Work request
Wherever a line in the records contains the word "dimensions", return that line.

[Collected data]
- Opening Delimiter -

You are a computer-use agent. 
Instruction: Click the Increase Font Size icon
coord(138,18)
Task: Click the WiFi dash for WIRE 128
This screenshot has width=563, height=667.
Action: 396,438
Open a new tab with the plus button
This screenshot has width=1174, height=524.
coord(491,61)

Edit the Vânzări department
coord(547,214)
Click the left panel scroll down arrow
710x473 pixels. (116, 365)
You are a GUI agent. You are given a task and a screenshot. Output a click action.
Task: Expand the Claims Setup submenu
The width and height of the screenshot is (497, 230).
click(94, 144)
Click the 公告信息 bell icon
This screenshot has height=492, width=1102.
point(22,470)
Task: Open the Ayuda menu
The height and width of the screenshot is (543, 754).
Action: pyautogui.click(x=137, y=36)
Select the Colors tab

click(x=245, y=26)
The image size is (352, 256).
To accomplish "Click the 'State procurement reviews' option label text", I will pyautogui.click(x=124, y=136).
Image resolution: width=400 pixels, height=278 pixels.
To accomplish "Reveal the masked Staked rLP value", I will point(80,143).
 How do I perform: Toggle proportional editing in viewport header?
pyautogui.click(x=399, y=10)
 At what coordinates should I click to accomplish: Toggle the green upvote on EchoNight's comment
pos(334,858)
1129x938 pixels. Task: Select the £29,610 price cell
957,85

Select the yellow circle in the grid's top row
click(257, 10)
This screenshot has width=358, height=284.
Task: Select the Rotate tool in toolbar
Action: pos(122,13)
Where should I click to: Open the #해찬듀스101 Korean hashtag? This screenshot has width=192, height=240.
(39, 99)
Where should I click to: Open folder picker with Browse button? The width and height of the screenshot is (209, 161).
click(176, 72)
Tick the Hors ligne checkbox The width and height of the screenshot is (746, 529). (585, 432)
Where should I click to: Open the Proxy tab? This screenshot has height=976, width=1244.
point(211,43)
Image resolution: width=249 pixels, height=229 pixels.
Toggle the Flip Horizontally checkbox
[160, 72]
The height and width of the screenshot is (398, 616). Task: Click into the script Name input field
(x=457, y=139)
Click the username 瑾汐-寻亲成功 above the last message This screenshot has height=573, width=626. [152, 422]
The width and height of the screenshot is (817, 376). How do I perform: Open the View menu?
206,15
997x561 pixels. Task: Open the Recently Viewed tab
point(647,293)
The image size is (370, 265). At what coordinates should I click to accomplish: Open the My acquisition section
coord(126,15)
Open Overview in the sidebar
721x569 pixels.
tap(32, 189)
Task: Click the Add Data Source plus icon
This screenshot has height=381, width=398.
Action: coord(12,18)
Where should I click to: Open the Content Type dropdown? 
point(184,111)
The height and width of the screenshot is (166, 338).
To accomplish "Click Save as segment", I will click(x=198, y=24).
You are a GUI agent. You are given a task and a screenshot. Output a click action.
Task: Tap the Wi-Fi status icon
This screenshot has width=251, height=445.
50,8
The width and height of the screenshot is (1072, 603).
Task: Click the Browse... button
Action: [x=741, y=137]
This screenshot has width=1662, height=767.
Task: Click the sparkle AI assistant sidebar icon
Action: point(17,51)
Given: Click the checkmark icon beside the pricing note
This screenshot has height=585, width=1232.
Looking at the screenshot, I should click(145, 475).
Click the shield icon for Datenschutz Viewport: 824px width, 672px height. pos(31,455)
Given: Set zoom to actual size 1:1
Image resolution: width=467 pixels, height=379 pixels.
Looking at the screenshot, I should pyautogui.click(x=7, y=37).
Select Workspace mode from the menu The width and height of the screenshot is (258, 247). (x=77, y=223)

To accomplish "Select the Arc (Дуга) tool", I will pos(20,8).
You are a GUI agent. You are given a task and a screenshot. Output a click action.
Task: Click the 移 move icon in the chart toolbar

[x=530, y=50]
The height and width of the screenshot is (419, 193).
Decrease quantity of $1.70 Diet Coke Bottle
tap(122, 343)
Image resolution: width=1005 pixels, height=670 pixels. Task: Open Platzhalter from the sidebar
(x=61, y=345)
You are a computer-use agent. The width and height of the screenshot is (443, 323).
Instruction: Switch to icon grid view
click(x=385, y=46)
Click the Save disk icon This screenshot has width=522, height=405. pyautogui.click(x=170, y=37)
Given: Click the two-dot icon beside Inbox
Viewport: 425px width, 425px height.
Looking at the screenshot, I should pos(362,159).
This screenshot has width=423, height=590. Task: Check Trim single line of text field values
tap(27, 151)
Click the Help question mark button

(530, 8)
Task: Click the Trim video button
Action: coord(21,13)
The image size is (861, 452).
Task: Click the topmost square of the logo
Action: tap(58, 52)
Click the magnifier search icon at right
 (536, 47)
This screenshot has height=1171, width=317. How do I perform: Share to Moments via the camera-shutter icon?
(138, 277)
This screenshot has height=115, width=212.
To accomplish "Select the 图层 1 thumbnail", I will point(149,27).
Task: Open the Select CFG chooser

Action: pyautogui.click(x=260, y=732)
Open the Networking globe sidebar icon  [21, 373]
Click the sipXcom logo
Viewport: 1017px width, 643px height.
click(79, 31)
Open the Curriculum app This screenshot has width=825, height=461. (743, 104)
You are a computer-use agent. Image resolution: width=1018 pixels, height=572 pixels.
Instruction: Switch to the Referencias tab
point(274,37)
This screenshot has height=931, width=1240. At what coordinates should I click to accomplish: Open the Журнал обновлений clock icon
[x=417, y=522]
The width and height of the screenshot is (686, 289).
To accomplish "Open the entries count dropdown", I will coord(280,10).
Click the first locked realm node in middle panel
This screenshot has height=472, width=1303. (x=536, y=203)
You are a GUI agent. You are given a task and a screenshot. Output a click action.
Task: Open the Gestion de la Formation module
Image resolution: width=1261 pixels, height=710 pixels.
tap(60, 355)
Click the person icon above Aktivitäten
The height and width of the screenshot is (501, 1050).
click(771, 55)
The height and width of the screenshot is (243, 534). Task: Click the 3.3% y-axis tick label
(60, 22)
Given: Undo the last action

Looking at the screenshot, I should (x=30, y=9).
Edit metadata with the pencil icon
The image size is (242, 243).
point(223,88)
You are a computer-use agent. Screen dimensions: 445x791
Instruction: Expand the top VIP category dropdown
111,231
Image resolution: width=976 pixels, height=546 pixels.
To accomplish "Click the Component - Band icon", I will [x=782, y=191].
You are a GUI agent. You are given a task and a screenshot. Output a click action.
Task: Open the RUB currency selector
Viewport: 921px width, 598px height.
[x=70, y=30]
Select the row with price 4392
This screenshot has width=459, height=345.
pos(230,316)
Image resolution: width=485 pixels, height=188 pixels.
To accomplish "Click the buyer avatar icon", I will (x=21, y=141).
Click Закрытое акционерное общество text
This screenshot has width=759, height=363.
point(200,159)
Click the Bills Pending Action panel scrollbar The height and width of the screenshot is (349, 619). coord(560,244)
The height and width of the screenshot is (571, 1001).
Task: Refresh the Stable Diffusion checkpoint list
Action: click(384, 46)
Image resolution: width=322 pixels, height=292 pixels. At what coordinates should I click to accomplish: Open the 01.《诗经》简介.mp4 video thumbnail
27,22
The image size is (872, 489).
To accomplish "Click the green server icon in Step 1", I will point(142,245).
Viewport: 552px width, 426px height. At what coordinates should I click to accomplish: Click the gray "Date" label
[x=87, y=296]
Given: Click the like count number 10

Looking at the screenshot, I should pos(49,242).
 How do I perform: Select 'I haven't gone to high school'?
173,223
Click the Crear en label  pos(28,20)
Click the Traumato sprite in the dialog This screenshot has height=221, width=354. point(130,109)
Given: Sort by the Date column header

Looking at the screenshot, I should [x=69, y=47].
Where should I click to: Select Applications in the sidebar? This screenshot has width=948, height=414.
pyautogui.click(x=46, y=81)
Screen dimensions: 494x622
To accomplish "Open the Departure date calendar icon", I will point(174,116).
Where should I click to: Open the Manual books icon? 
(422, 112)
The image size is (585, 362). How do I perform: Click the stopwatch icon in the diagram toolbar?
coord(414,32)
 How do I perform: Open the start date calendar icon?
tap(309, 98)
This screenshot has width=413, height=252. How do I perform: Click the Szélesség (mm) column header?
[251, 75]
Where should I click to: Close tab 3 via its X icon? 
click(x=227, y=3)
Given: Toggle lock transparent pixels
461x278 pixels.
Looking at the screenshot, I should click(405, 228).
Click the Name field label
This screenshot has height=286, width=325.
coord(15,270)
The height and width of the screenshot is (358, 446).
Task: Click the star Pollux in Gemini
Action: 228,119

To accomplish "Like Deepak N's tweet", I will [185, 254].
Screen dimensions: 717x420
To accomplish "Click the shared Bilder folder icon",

- Closing Delimiter -

Answer
You are a computer-use agent. Screen dimensions: 445x791
Screen dimensions: 494x622
Screen dimensions: 717x420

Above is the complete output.